Mr Trentham didn’t come back for tea; nor did he come back for dinner. Sadie waited until after nine o’clock and when he didn’t come, she ate some of the casserole she had made, and put the rest on one side to be warmed up at a minute’s notice. At eleven o’clock she went to bed. It was silly to worry about him; he was a splendid driver, and a man of forty should be able to look after himself. It took her quite a time to get to sleep.
He turned up at nine o’clock the next morning, after she had eaten her own breakfast and got the fires going.
‘I’d like my breakfast.’ He had flung open the dining room door and was halfway into the room, without saying good morning or hullo.
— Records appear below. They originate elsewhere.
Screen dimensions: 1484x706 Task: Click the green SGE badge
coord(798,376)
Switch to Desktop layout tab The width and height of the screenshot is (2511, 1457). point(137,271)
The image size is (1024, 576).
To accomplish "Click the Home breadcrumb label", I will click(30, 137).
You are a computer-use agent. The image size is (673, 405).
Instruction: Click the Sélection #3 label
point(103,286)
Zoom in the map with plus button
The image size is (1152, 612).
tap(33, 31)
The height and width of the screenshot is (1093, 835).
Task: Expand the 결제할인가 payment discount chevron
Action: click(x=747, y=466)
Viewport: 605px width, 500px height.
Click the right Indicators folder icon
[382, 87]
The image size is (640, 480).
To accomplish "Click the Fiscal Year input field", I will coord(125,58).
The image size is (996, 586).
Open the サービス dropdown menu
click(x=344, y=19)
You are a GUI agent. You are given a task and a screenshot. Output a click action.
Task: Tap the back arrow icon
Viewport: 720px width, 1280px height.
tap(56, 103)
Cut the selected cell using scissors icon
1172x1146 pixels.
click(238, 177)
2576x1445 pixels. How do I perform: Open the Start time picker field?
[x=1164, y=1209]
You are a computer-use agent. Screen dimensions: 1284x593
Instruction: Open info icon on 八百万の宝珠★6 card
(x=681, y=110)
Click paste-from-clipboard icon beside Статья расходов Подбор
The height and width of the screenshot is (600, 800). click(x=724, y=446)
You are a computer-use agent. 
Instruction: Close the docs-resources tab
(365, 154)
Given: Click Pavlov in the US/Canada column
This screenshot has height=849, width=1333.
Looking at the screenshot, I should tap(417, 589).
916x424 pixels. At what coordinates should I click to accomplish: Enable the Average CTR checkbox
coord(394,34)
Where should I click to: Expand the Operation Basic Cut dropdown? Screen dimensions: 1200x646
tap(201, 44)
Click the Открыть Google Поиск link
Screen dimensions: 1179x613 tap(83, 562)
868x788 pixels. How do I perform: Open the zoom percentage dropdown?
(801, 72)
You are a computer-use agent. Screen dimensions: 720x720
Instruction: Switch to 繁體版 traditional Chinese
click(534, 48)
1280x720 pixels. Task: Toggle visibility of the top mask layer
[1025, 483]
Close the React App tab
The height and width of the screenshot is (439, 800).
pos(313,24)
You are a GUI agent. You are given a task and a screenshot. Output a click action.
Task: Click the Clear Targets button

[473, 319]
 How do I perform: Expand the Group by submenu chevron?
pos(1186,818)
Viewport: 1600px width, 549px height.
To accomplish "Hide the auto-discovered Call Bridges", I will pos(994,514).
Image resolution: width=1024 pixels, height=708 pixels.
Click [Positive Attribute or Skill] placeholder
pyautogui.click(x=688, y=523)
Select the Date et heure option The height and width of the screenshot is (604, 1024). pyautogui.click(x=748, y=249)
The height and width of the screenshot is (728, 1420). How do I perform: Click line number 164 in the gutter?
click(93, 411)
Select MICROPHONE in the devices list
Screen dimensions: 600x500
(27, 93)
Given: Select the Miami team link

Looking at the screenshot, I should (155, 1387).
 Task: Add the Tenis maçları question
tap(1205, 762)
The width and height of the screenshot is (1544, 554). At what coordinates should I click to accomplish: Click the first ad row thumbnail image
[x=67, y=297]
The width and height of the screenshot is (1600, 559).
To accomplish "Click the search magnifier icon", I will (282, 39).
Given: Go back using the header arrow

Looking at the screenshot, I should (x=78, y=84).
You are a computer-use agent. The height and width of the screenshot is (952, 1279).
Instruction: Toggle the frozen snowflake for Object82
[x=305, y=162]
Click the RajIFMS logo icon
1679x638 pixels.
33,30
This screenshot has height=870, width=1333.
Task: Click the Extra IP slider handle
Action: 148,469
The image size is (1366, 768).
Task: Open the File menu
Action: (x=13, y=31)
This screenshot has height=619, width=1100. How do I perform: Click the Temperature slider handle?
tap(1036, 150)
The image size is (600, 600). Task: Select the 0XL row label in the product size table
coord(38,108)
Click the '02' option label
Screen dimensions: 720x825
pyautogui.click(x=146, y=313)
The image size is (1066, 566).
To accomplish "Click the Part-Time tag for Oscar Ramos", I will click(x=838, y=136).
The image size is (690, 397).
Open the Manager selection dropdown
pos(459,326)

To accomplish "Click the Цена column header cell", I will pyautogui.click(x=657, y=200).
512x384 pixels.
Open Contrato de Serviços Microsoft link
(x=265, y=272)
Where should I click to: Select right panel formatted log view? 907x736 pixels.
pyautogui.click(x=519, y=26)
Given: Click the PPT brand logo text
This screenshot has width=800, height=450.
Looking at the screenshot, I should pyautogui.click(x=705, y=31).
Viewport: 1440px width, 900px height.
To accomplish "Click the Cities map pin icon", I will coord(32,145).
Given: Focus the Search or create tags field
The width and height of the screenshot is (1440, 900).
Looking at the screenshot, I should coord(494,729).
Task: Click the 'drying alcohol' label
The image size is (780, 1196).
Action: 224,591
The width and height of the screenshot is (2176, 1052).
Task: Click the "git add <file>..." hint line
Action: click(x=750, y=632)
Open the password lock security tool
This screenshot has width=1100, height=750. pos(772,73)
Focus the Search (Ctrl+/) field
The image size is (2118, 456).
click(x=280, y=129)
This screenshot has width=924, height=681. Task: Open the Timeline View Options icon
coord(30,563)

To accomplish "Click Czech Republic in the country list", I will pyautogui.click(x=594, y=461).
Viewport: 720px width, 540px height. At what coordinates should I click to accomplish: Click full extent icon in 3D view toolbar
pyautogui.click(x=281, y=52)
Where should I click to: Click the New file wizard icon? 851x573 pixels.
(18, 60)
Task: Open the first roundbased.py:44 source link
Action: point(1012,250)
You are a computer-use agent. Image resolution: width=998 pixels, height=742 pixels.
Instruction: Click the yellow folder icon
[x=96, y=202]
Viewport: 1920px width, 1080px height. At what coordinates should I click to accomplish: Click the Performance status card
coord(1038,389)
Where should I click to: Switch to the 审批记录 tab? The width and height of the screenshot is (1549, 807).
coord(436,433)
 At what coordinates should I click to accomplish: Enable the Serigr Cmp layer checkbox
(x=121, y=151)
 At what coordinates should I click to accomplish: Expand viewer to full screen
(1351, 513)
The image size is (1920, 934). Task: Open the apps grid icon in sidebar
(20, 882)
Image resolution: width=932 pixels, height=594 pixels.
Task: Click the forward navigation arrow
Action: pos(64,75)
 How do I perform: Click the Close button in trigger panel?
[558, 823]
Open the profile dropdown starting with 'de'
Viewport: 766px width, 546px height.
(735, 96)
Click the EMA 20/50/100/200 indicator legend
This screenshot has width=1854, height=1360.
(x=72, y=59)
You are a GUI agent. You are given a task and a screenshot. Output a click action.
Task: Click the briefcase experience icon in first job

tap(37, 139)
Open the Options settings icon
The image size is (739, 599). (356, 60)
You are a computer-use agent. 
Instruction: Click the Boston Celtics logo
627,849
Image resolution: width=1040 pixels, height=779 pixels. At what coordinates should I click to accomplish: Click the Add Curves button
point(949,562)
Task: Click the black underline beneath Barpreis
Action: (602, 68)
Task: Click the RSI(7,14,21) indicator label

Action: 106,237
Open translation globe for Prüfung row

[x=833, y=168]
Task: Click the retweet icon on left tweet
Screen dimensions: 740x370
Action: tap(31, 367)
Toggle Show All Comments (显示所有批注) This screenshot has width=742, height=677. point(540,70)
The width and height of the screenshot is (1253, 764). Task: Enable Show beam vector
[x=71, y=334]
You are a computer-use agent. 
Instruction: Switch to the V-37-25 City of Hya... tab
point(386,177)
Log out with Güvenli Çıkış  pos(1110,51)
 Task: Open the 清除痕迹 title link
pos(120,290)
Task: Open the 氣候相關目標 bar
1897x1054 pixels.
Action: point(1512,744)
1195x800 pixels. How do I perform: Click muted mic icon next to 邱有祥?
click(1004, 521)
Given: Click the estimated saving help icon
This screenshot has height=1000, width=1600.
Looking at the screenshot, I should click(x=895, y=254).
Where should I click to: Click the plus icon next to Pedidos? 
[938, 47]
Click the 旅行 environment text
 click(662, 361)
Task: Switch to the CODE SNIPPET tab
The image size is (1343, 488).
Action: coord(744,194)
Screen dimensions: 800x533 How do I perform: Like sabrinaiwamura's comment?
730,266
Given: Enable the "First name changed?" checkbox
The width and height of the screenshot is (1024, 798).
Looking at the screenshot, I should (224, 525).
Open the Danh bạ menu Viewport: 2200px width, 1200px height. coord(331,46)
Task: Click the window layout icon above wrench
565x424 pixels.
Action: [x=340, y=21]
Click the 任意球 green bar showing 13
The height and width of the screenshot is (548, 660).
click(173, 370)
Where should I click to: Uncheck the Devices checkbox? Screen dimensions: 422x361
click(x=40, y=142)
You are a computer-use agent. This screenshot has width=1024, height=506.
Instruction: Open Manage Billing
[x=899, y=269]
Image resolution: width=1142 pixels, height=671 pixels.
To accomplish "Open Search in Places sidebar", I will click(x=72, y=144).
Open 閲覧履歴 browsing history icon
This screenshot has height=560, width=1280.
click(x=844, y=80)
Now he paused to say testily: ‘Well, why are you looking so disapproving?’
He was coldly, bleakly angry, but Sadie wouldn’t admit even to herself that she was even faintly scared. ‘You went away yesterday morning, Mr Trentham, and said that you expected to be back for tea. If you’d phoned I wouldn’t have cooked supper…’
He said in an amused, mocking voice which she found worse than anger: ‘Since when must I keep my housekeeper informed of my comings and goings?’ He added: ‘I don’t pay you to be nosey.’
Sadie blushed so hotly that she could feel the whole of her face burning. All the same, she stood her ground. She said with great dignity: ‘I was not being nosey…’ She had intended to say a good deal more but altered it to, ‘I’ll get your breakfast at once.’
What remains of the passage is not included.